Nothing but a number is wanted here: the count of lines in the data holding the word "width".

RECORDED INFORMATION -
__________________________________________________

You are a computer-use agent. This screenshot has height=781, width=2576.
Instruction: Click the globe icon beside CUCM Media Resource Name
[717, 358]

__________________________________________________

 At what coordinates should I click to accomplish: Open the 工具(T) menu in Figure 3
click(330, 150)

__________________________________________________

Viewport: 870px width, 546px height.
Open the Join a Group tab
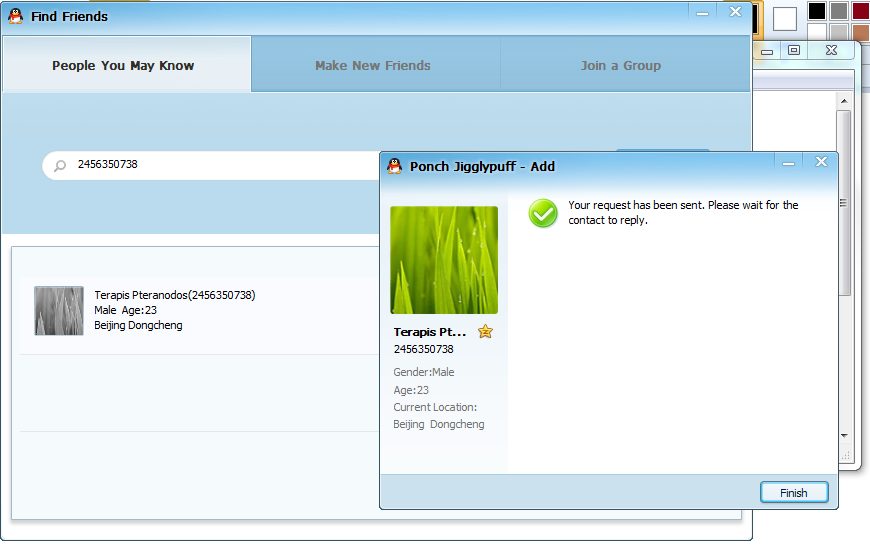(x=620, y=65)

__________________________________________________

RESULT OF THIS TASK -
2